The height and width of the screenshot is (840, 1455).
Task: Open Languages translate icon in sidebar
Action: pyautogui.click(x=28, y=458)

========================================================================

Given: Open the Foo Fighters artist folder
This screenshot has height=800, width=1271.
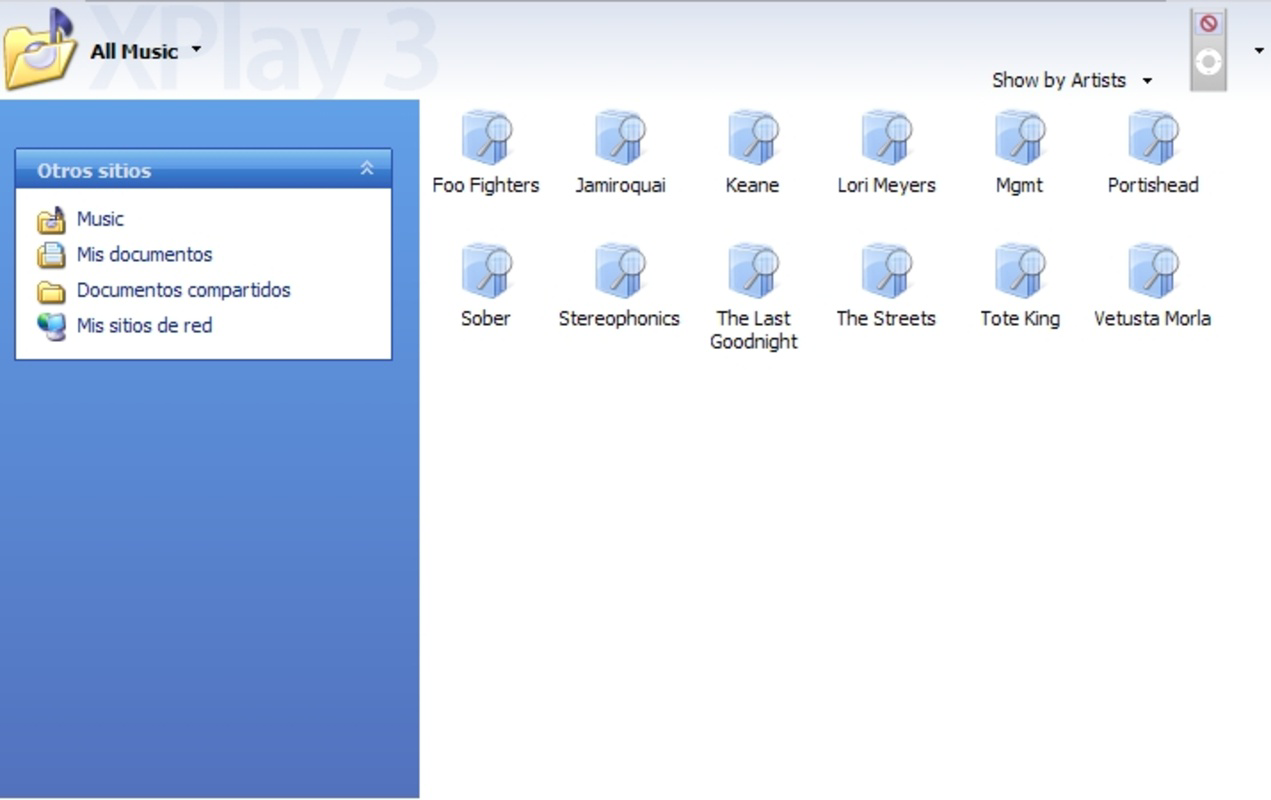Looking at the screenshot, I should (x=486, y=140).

========================================================================

## AIM OF THE EXERCISE
In the records, take the lines from the one containing "The height and" through the one containing "Action: pyautogui.click(x=28, y=458)", inclusive, and write them out again with "sidebar" changed to "side panel" and nothing else altered.

## CORRECT RESPONSE
The height and width of the screenshot is (840, 1455).
Task: Open Languages translate icon in side panel
Action: pyautogui.click(x=28, y=458)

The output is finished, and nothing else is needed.